= TASK INPUTS =
##########

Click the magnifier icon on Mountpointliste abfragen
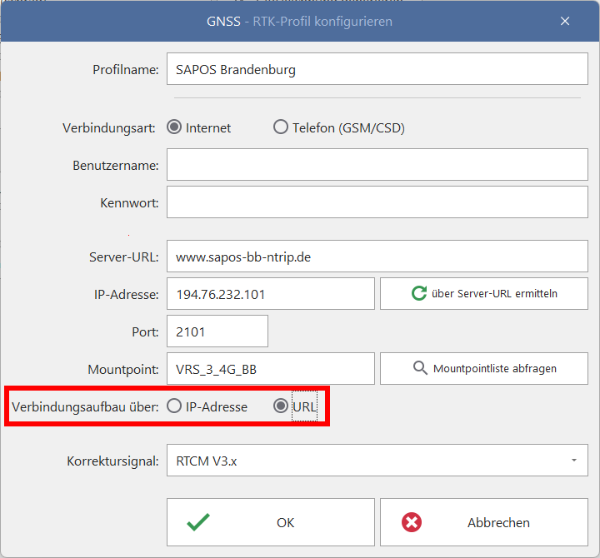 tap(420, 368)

##########

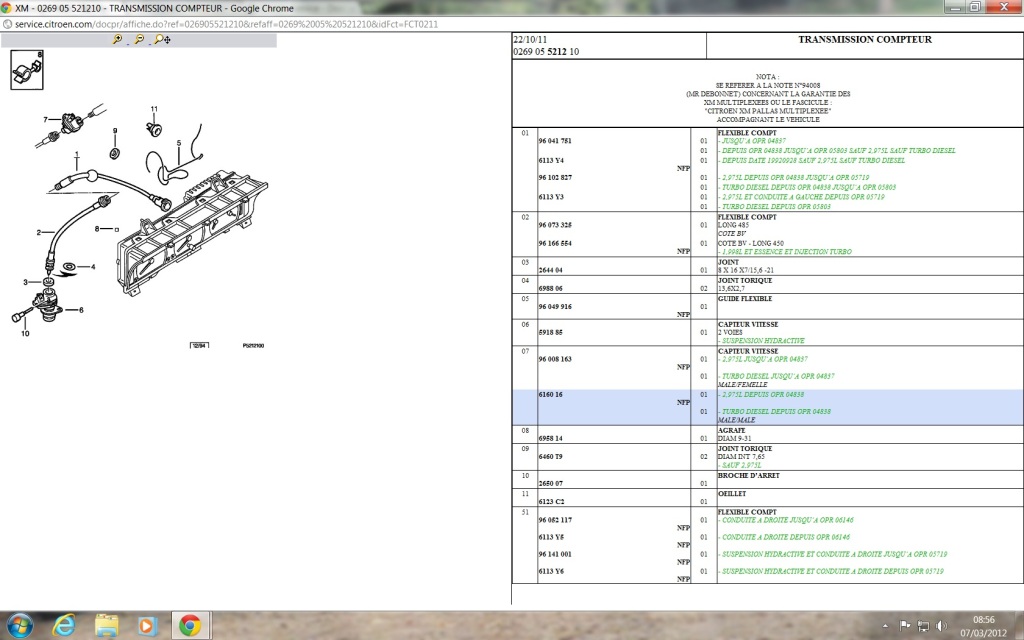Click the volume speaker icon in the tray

##########

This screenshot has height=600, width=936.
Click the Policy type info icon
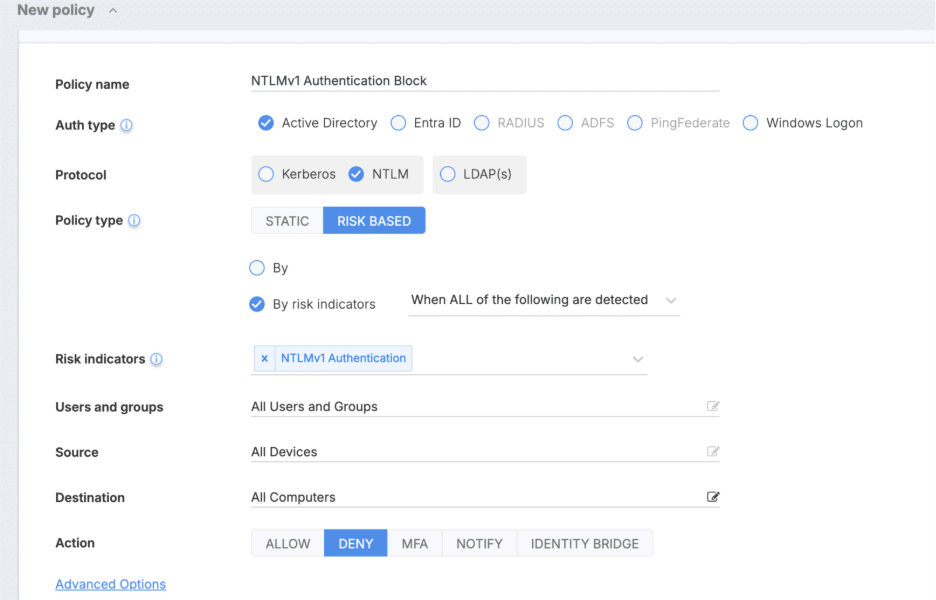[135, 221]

##########

= SET EXERCISE =
Repeat the lines starting at the one containing "Click the magnifier" and ending at the one containing "tap(420, 368)", including both, and leave the pictures out of your answer.

= THE REPLY =
Click the magnifier icon on Mountpointliste abfragen
 tap(420, 368)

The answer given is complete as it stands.